Records shown
☆ ☆ ☆ ☆
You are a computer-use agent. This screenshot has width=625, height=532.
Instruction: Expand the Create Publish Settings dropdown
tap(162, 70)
☆ ☆ ☆ ☆
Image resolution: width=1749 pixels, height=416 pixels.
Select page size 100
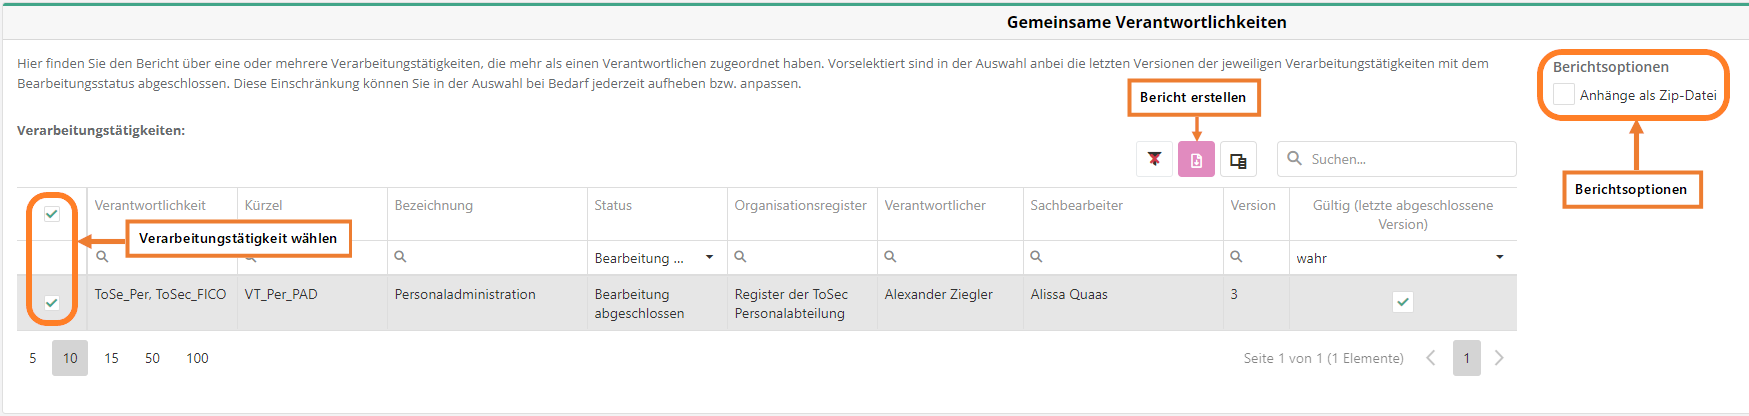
☆ ☆ ☆ ☆
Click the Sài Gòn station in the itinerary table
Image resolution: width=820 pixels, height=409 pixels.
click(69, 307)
☆ ☆ ☆ ☆
Assignment
Could you transcribe the entries above word for word, from the line with "Image resolution: width=1749" down to the line with "Select page size 100", keeping both?

Output for this exercise
Image resolution: width=1749 pixels, height=416 pixels.
Select page size 100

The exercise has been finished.